Another US$4 billion of the overall US$6.6 billion is to convert its Orion Assembly plant in suburban Detroit to produce electric trucks such as upcoming versions of the Chevrolet Silverado and GMC Sierra, beginning in 2024. GM even announced an additional US$510 million in investments in two Lansing-area vehicle-assembly plants to upgrade for non-electric vehicles.

“Today we are taking the next step in our continuous work to establish GM’s EV leadership by making investments in our vertically integrated battery production in the US and our North American EV production capacity. We are building on the positive consumer response and reservations for our recent EV launches and debuts, including GMC HUMMER EV, Cadillac LYRIQ, Chevrolet Equinox EV and Chevrolet Silverado EV,” she said.

In short, GM’s plan is to create “the broadest EV portfolio of any automaker and further solidifies our path toward the US EV leadership by mid-decade,” as Barra puts it. It is fair to note that over the last two years, GM has been the leader in US full-size truck deliveries. 

Besides General Motors, who are other players challenging Tesla’s crown?

Overall, more and more companies are jumping on the green vehicles bandwagon as auto giants around the world pledge to be cleaner. For an instance, Ford Motor Co has plans to be the Tesla of connected commercial vehicles. 

The auto giant even has plans on increasing the production target for the automaker’s electric F-150 to 150,000 a year, more than three times the original number. Ford also wants to start to scale and commit serious resources to digital software and services-based revenue. 

Its CEO Jim Farley wants investors and commercial vehicle customers to pay more attention to the software and services Ford wants to sell with those trucks, as well as to the company’s electric Transit vans and its portfolio of combustion engine commercial vehicles.

Then there are other carmakers like Volkswagen AG and Toyota Motor Corp, the world’s two biggest auto players — each sold roughly 10 or 11 cars for everyone that Elon Musk produced last year. Having realized the age of the battery-powered vehicle is here, both automakers have been gaming out how to stay on top.

..............................

INSTRUCTIONS FOR THE TASK -
Please rewrite the passage on automakers' electric vehicle plans, starting at the words that contain "In short, GM’s" and ending after "full-size truck deliveries.", changing "mid-decade" to "the middle of the decade". The data that follows is separate from the passage on automakers' electric vehicle plans.

INFORMATION SUPPLIED -
..............................

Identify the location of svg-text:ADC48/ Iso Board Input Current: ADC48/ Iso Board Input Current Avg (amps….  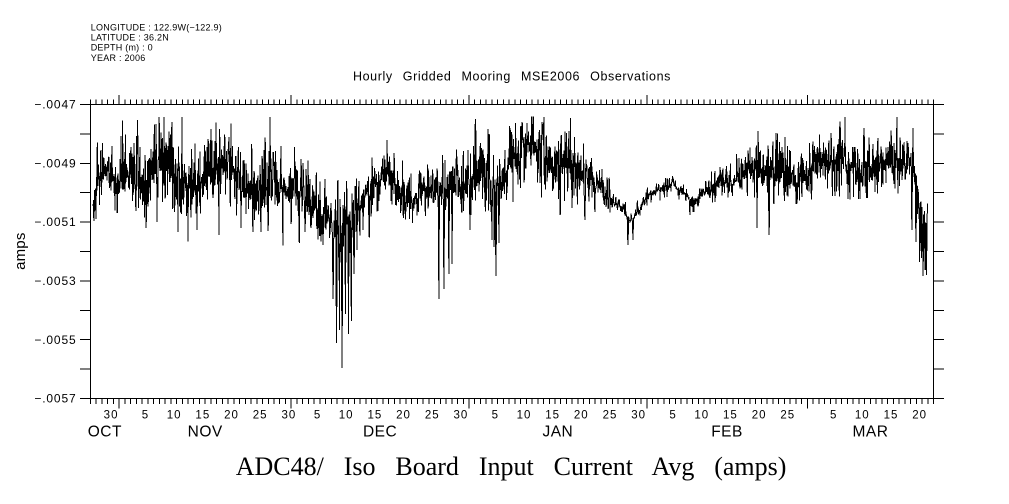
(512, 466).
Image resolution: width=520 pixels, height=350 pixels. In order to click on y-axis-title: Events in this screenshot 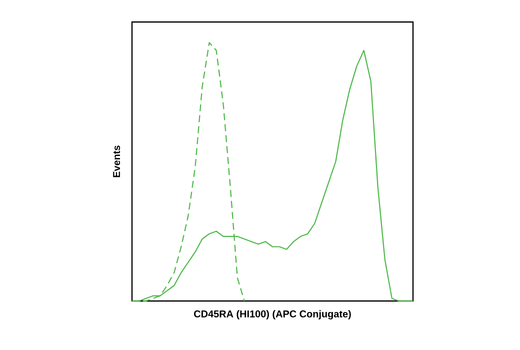, I will do `click(116, 162)`.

..............................

OUTPUT OF THE EXERCISE -
In short, GM’s plan is to create “the broadest EV portfolio of any automaker and further solidifies our path toward the US EV leadership by the middle of the decade,” as Barra puts it. It is fair to note that over the last two years, GM has been the leader in US full-size truck deliveries.